Repeat the material below word for word, starting at its first line and ending at the line that contains "click(115, 259)", with both of those lines included.

━━━━━━

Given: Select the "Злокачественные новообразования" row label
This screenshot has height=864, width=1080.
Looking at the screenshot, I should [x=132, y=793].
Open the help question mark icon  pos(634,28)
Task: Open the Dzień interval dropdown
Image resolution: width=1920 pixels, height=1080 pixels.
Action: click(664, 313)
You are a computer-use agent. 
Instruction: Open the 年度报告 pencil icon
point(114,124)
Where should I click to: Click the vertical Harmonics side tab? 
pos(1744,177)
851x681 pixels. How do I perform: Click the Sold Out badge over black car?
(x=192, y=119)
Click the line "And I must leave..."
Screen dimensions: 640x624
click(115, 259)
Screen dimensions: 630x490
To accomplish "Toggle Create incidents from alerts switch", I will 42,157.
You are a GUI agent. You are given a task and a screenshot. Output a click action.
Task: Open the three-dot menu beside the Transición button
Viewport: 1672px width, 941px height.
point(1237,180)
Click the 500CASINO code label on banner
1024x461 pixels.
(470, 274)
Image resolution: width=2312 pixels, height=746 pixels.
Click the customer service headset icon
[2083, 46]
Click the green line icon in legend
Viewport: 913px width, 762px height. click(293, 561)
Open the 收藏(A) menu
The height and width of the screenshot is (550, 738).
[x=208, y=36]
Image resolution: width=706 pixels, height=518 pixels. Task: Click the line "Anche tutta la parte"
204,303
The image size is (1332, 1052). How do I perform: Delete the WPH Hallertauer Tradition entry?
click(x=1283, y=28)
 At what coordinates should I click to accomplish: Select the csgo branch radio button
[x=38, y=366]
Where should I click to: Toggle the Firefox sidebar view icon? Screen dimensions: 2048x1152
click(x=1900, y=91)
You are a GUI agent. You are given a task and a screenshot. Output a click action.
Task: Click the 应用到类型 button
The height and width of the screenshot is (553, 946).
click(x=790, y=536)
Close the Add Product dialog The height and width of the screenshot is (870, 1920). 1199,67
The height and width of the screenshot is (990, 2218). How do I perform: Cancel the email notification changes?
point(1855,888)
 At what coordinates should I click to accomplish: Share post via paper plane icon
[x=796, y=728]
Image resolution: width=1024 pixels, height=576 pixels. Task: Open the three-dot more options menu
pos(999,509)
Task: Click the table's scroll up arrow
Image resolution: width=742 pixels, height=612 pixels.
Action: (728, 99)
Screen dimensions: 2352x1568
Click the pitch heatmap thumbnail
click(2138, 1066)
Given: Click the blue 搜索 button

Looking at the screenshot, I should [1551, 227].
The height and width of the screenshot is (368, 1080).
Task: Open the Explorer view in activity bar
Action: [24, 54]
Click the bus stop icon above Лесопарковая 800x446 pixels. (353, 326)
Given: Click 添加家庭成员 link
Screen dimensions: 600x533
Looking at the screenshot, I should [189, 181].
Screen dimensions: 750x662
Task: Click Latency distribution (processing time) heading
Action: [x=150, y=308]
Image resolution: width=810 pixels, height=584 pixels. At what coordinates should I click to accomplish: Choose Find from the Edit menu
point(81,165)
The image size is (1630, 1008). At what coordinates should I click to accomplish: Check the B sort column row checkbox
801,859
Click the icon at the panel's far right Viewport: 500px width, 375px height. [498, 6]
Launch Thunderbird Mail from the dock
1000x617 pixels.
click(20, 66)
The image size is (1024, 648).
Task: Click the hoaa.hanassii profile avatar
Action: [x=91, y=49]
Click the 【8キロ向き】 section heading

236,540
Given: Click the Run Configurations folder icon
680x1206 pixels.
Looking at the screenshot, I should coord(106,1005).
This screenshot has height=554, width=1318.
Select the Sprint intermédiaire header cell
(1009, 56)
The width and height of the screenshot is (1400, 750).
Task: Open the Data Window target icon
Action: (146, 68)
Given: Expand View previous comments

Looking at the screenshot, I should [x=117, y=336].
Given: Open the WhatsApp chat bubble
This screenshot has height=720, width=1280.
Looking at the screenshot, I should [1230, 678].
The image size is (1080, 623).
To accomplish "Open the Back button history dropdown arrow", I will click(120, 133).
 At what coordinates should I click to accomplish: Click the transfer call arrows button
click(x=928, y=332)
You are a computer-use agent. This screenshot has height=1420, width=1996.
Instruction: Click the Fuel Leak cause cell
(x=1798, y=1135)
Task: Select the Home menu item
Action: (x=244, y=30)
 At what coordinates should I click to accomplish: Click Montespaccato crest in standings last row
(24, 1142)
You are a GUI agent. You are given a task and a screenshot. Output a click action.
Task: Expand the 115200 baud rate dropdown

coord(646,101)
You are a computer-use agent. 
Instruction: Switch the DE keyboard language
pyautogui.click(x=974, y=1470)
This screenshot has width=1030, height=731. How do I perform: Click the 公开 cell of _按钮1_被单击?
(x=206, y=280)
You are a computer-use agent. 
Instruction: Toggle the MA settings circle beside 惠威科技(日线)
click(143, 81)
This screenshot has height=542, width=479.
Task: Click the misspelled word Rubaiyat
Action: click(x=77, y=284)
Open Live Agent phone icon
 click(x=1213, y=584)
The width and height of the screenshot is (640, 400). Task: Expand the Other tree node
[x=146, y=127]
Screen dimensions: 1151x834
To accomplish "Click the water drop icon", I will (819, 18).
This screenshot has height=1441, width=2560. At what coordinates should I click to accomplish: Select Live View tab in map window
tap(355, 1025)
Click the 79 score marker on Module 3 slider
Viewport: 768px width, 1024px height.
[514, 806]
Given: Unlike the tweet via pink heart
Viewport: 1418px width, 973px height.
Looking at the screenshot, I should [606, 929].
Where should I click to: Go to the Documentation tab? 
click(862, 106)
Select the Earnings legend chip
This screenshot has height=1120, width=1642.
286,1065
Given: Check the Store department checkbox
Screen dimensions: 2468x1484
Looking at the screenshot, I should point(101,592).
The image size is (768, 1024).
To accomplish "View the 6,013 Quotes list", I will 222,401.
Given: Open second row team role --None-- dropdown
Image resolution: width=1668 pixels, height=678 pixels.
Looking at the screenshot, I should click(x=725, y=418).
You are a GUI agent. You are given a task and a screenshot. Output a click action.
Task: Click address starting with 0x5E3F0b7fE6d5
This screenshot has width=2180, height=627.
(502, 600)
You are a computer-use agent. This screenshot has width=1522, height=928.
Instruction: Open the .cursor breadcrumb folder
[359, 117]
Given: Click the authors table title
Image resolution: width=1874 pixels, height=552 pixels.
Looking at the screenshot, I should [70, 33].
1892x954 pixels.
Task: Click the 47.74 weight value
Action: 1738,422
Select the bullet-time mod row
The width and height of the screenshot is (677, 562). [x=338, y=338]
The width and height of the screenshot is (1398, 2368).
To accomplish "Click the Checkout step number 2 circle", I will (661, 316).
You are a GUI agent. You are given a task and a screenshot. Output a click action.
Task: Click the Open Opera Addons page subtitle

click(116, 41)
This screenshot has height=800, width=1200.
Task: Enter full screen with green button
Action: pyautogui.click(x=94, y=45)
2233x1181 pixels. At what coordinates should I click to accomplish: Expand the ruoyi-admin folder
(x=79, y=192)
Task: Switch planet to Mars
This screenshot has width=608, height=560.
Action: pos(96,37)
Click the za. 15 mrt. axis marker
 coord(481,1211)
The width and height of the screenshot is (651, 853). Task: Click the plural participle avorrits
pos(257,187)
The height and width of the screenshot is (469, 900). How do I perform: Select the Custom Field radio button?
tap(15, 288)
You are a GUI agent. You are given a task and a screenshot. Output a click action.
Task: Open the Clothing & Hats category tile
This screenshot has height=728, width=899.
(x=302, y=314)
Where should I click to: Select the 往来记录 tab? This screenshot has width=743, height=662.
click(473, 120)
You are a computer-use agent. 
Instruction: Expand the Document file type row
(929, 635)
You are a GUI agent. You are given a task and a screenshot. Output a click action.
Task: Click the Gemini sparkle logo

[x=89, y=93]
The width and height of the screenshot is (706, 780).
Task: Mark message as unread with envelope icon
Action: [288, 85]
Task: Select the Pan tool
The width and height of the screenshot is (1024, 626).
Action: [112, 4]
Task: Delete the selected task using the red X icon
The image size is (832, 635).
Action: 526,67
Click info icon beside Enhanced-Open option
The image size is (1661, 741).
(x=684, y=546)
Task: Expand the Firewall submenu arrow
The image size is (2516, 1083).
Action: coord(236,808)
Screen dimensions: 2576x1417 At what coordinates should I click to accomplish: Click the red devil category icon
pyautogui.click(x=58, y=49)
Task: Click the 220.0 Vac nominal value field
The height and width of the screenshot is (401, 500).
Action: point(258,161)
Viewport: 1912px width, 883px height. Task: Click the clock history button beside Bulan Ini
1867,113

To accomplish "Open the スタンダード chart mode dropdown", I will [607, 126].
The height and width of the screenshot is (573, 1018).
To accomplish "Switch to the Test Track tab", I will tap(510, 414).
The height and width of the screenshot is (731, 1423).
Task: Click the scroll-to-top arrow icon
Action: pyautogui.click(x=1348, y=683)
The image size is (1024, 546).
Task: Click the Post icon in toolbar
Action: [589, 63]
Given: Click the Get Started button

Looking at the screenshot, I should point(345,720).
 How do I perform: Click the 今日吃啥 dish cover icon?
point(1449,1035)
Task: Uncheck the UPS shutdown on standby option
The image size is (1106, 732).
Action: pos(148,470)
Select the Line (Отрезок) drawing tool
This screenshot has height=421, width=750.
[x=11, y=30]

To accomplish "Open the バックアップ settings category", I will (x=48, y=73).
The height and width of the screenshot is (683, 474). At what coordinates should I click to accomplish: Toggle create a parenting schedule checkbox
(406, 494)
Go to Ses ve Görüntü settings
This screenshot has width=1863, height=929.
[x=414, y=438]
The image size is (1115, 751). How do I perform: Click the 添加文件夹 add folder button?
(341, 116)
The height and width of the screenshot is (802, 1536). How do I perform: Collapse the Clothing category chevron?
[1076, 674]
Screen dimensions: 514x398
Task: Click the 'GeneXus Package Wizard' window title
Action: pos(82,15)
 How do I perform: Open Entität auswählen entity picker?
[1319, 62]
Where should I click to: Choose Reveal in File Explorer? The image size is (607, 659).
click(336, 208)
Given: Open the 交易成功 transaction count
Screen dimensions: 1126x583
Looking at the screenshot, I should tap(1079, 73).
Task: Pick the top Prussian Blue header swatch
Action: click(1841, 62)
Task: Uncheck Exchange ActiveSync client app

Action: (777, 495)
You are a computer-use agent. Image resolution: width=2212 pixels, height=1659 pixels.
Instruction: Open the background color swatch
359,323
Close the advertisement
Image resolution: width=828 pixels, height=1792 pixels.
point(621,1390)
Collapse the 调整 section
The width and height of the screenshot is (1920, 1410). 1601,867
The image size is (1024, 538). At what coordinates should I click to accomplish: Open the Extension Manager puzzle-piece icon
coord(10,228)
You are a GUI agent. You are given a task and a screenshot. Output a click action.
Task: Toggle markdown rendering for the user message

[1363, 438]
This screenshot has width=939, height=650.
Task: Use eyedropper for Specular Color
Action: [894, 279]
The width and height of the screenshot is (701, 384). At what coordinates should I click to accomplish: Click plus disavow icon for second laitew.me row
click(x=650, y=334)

━━━━━━

THE REPLY:
Given: Select the "Злокачественные новообразования" row label
This screenshot has height=864, width=1080.
Looking at the screenshot, I should [x=132, y=793].
Open the help question mark icon  pos(634,28)
Task: Open the Dzień interval dropdown
Image resolution: width=1920 pixels, height=1080 pixels.
Action: click(664, 313)
You are a computer-use agent. 
Instruction: Open the 年度报告 pencil icon
point(114,124)
Where should I click to: Click the vertical Harmonics side tab? 
pos(1744,177)
851x681 pixels. How do I perform: Click the Sold Out badge over black car?
(x=192, y=119)
Click the line "And I must leave..."
Screen dimensions: 640x624
click(115, 259)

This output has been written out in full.